Some results from HT testing

Started by Mark_Kratzer, May 23, 2015, 05:12:50 PM

Previous topic - Next topic



Much of the Internet regards HT core pairs as being symmetrical.  Discussions as to why they may be bad or should be turned off in the BIOS are due to:

* The fact that HT technology splits cores may lead to poor work load assignments based on the fact that resources aren't what they would be for a non-HT CPU.

* There is a segment of the OCing community which feels that HT enabling creates additional heat and therefore reduces the headroom for OCing.  As many OCers are gamers, they are more concerned with max number of cycles than parallelism.

You stated above:

HyperThreading is a feature introduced by Intel, and is exclusive to Intel processors. It splits a real CPU (a core) into 2. One is the real core, called the physical core. The other is just a secondary core, called the logical core. This logical core can't do much, but it does provide a little increased parallism. It is far from being a real core. In fact, it offers 10-20% (est., likely less) the performance of a real physical core. That's right, barely any computing power.

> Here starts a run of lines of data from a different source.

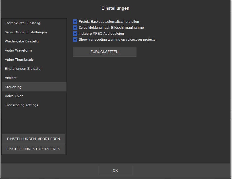The width and height of the screenshot is (232, 180).
Task: Open the Ansicht settings category
Action: tap(11, 78)
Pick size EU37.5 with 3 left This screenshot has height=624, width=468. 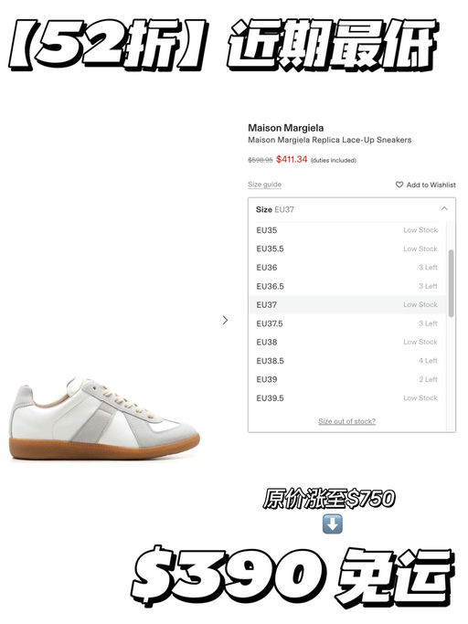coord(347,323)
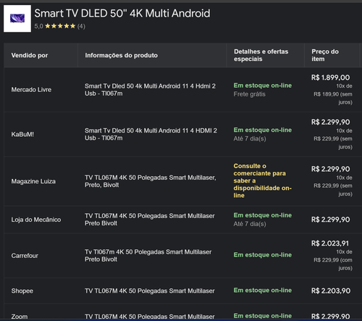Open the Mercado Livre seller link
This screenshot has height=321, width=362.
pos(31,90)
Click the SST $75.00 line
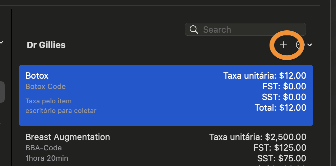Viewport: 336px width, 166px height. (282, 158)
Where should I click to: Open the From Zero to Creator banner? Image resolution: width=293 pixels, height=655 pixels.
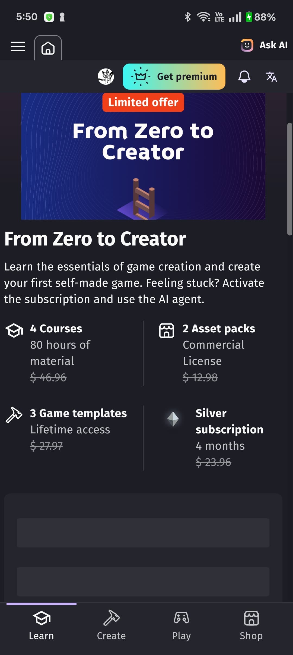click(x=143, y=163)
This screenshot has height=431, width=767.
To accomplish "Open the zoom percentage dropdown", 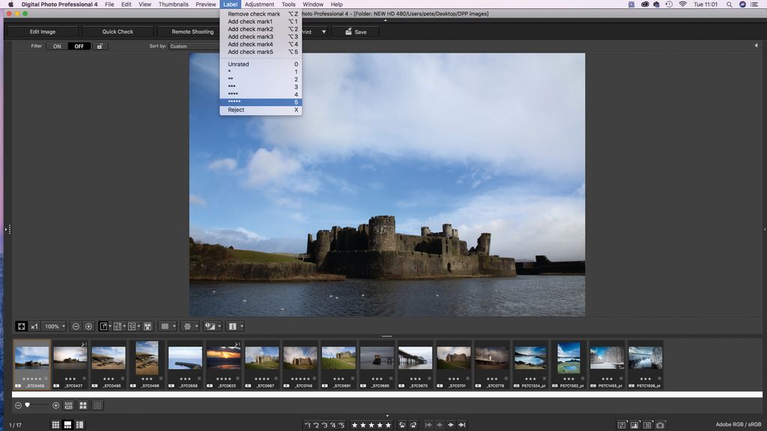I will click(55, 326).
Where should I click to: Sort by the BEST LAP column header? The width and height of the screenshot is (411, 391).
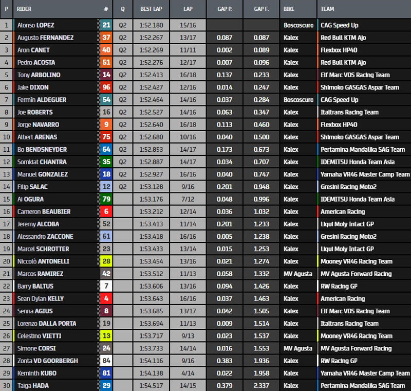coord(152,9)
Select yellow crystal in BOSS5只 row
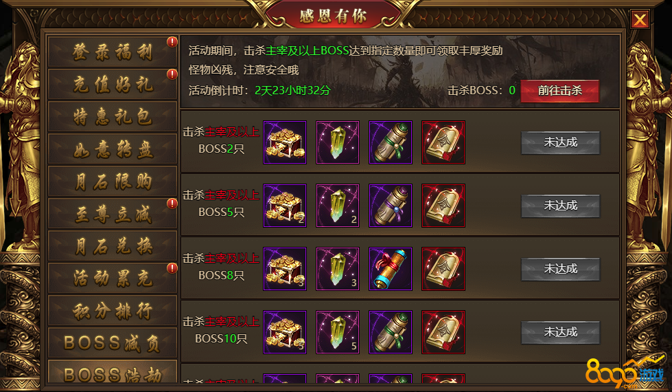The height and width of the screenshot is (392, 672). [x=337, y=206]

As best I can tell from my testing "your real core" and "your logical core" are symmetrical.  There isn't a fast one and a slow one.

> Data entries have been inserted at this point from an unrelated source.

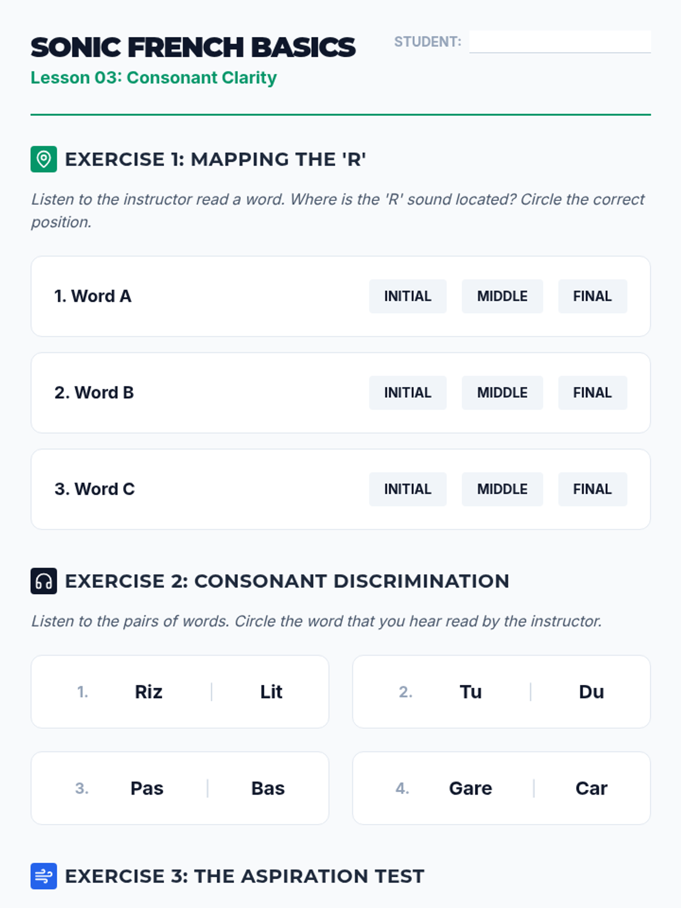Viewport: 681px width, 908px height.
Task: Click the green map pin icon
Action: 44,159
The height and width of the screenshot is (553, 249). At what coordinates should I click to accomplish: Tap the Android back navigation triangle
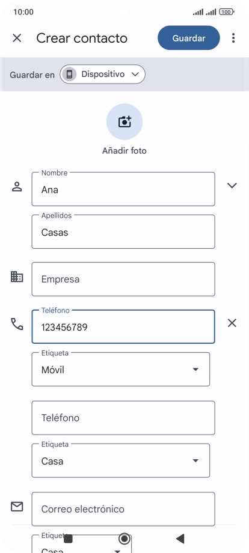(x=180, y=539)
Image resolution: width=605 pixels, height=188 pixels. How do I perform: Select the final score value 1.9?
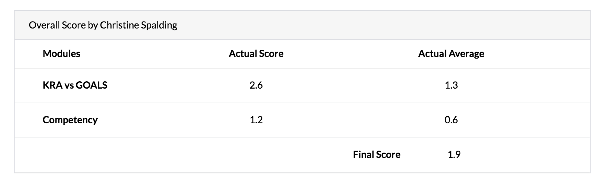(x=454, y=154)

The test was performed on an i7-5930K.

The methodology was to use a chess benchmarking engine.  It is all compute bound and produces a number of nodes/second, meaning the number of board positions which can be evaluated per second.

Assigned to P10:  3027/8
Assigned to P11:  3027/8

The results were very reproducible.

An as an FYI, the same test run:

Assigned to P10-P11:  3751 (result varied by around +/- 10 nodes/sec) for a boost of around 24%.

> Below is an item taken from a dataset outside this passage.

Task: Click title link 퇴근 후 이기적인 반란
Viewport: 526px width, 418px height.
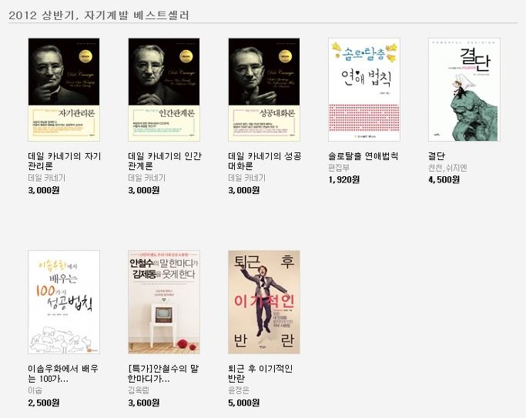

My point is that your literature is at worst misleading and at best ambiguous.


Try something more repeatable like prime95 , or superPI
HT will allow a second thread but thats it .

Edit: So your getting +24% by having HT enabled in that particular app , that sounds about right , Intel states 0 -30% depending on app .

Maybe doc could be worded slightly different but its just rough avg , we know it will depend on app type .

Another interesting link as most info on HT is when it was first introduced
Bitsum QA Engineer

Jeremy Collake

That article is old, but still true, even if the numbers have changed a bit. I am not a technical writer, but believe there are plenty of citations on the web to back up the article.

Intel's new architectures are apparently more like AMD's, but still there is the fundamental truth here.

Maybe performance of Intel's HyperThreaded logical cores may have improved if the other core in the pair is idle, but it's still sub-par to a true physical core.

Notice how P10-P11 didn't double the results --- that kind of says it all - it only added 24%. If they were two fully distinct cores, then the computational capabilities would be doubled.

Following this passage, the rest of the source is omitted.